**SOURCE DATA**
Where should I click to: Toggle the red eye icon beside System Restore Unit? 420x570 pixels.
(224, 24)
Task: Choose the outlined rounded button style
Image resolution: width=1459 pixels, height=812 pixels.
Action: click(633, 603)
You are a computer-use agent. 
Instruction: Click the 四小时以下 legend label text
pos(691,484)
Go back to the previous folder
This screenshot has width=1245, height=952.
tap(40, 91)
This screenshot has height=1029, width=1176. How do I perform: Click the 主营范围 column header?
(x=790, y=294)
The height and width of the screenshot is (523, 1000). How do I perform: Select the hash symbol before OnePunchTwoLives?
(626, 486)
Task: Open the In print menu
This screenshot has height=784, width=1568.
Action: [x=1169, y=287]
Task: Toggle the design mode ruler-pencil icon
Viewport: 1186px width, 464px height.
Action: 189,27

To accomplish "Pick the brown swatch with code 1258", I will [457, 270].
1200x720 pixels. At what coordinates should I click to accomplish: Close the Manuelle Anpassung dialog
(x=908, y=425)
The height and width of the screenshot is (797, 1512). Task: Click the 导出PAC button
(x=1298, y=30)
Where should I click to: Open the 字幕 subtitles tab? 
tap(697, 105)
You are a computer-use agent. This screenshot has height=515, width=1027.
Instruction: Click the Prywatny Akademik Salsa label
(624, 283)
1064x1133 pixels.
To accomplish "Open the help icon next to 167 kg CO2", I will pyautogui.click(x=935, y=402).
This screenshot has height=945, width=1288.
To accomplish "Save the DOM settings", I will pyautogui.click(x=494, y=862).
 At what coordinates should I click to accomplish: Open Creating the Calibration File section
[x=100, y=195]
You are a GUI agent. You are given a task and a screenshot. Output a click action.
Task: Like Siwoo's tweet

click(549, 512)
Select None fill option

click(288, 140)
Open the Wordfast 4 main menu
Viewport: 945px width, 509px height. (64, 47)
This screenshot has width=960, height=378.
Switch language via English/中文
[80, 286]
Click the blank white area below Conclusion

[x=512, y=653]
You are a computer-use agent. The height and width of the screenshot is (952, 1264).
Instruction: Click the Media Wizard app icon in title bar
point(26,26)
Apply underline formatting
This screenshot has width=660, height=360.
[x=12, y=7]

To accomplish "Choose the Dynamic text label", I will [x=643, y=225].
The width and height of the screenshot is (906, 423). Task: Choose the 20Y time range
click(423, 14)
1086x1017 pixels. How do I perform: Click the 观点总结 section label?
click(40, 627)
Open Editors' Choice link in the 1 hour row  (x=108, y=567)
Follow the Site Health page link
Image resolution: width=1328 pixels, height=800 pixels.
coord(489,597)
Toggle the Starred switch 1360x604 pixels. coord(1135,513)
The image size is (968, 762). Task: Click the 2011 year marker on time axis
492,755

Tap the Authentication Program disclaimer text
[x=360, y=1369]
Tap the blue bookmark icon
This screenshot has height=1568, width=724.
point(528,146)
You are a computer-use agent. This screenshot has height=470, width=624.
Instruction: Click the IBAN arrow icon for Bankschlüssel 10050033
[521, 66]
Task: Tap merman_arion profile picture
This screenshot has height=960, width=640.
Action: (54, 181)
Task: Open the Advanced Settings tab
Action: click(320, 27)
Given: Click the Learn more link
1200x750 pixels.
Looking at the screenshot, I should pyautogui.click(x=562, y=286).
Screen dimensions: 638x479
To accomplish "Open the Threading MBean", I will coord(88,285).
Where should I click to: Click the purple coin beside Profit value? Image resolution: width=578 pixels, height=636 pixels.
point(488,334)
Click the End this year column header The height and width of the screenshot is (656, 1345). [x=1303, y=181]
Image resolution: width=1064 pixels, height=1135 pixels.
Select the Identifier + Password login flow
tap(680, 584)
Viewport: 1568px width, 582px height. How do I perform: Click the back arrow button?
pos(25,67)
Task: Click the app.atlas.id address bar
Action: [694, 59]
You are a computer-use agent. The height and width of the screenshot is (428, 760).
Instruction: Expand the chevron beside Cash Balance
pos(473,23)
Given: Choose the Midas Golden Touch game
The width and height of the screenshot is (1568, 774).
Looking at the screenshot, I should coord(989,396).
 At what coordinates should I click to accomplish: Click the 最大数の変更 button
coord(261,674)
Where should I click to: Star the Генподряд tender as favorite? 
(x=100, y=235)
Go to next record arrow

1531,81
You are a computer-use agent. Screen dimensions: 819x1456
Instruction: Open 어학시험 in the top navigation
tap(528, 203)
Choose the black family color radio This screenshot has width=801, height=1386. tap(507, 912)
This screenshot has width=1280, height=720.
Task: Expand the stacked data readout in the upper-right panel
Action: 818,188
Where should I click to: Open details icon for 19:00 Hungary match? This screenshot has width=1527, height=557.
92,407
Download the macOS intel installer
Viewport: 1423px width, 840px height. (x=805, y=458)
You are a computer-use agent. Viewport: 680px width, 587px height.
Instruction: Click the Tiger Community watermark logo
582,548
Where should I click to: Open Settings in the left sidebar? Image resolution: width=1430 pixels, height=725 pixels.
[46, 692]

**EXERCISE REQUIREMENTS**
The answer must be the full listing, repeated word for word.

**RESPONSE TO THE TASK**
Where should I click to: Toggle the red eye icon beside System Restore Unit? 420x570 pixels.
(224, 24)
Task: Choose the outlined rounded button style
Image resolution: width=1459 pixels, height=812 pixels.
Action: click(633, 603)
You are a computer-use agent. 
Instruction: Click the 四小时以下 legend label text
pos(691,484)
Go back to the previous folder
This screenshot has width=1245, height=952.
tap(40, 91)
This screenshot has height=1029, width=1176. How do I perform: Click the 主营范围 column header?
(x=790, y=294)
The height and width of the screenshot is (523, 1000). How do I perform: Select the hash symbol before OnePunchTwoLives?
(626, 486)
Task: Open the In print menu
This screenshot has height=784, width=1568.
Action: [x=1169, y=287]
Task: Toggle the design mode ruler-pencil icon
Viewport: 1186px width, 464px height.
Action: 189,27

To accomplish "Pick the brown swatch with code 1258", I will [457, 270].
1200x720 pixels. At what coordinates should I click to accomplish: Close the Manuelle Anpassung dialog
(x=908, y=425)
The height and width of the screenshot is (797, 1512). Task: Click the 导出PAC button
(x=1298, y=30)
Where should I click to: Open the 字幕 subtitles tab? 
tap(697, 105)
You are a computer-use agent. This screenshot has height=515, width=1027.
Instruction: Click the Prywatny Akademik Salsa label
(624, 283)
1064x1133 pixels.
To accomplish "Open the help icon next to 167 kg CO2", I will pyautogui.click(x=935, y=402).
This screenshot has height=945, width=1288.
To accomplish "Save the DOM settings", I will pyautogui.click(x=494, y=862).
 At what coordinates should I click to accomplish: Open Creating the Calibration File section
[x=100, y=195]
You are a GUI agent. You are given a task and a screenshot. Output a click action.
Task: Like Siwoo's tweet

click(549, 512)
Select None fill option

click(288, 140)
Open the Wordfast 4 main menu
Viewport: 945px width, 509px height. (64, 47)
This screenshot has width=960, height=378.
Switch language via English/中文
[80, 286]
Click the blank white area below Conclusion

[x=512, y=653]
You are a computer-use agent. The height and width of the screenshot is (952, 1264).
Instruction: Click the Media Wizard app icon in title bar
point(26,26)
Apply underline formatting
This screenshot has width=660, height=360.
[x=12, y=7]

To accomplish "Choose the Dynamic text label", I will [x=643, y=225].
The width and height of the screenshot is (906, 423). Task: Choose the 20Y time range
click(423, 14)
1086x1017 pixels. How do I perform: Click the 观点总结 section label?
click(40, 627)
Open Editors' Choice link in the 1 hour row  (x=108, y=567)
Follow the Site Health page link
Image resolution: width=1328 pixels, height=800 pixels.
coord(489,597)
Toggle the Starred switch 1360x604 pixels. coord(1135,513)
The image size is (968, 762). Task: Click the 2011 year marker on time axis
492,755

Tap the Authentication Program disclaimer text
[x=360, y=1369]
Tap the blue bookmark icon
This screenshot has height=1568, width=724.
point(528,146)
You are a computer-use agent. This screenshot has height=470, width=624.
Instruction: Click the IBAN arrow icon for Bankschlüssel 10050033
[521, 66]
Task: Tap merman_arion profile picture
This screenshot has height=960, width=640.
Action: (54, 181)
Task: Open the Advanced Settings tab
Action: click(320, 27)
Given: Click the Learn more link
1200x750 pixels.
Looking at the screenshot, I should pyautogui.click(x=562, y=286).
Screen dimensions: 638x479
To accomplish "Open the Threading MBean", I will coord(88,285).
Where should I click to: Click the purple coin beside Profit value? Image resolution: width=578 pixels, height=636 pixels.
point(488,334)
Click the End this year column header The height and width of the screenshot is (656, 1345). [x=1303, y=181]
Image resolution: width=1064 pixels, height=1135 pixels.
Select the Identifier + Password login flow
tap(680, 584)
Viewport: 1568px width, 582px height. How do I perform: Click the back arrow button?
pos(25,67)
Task: Click the app.atlas.id address bar
Action: [694, 59]
You are a computer-use agent. The height and width of the screenshot is (428, 760).
Instruction: Expand the chevron beside Cash Balance
pos(473,23)
Given: Choose the Midas Golden Touch game
The width and height of the screenshot is (1568, 774).
Looking at the screenshot, I should coord(989,396).
 At what coordinates should I click to accomplish: Click the 最大数の変更 button
coord(261,674)
Where should I click to: Star the Генподряд tender as favorite? 
(x=100, y=235)
Go to next record arrow

1531,81
You are a computer-use agent. Screen dimensions: 819x1456
Instruction: Open 어학시험 in the top navigation
tap(528, 203)
Choose the black family color radio This screenshot has width=801, height=1386. tap(507, 912)
This screenshot has width=1280, height=720.
Task: Expand the stacked data readout in the upper-right panel
Action: 818,188
Where should I click to: Open details icon for 19:00 Hungary match? This screenshot has width=1527, height=557.
92,407
Download the macOS intel installer
Viewport: 1423px width, 840px height. (x=805, y=458)
You are a computer-use agent. Viewport: 680px width, 587px height.
Instruction: Click the Tiger Community watermark logo
582,548
Where should I click to: Open Settings in the left sidebar? Image resolution: width=1430 pixels, height=725 pixels.
[46, 692]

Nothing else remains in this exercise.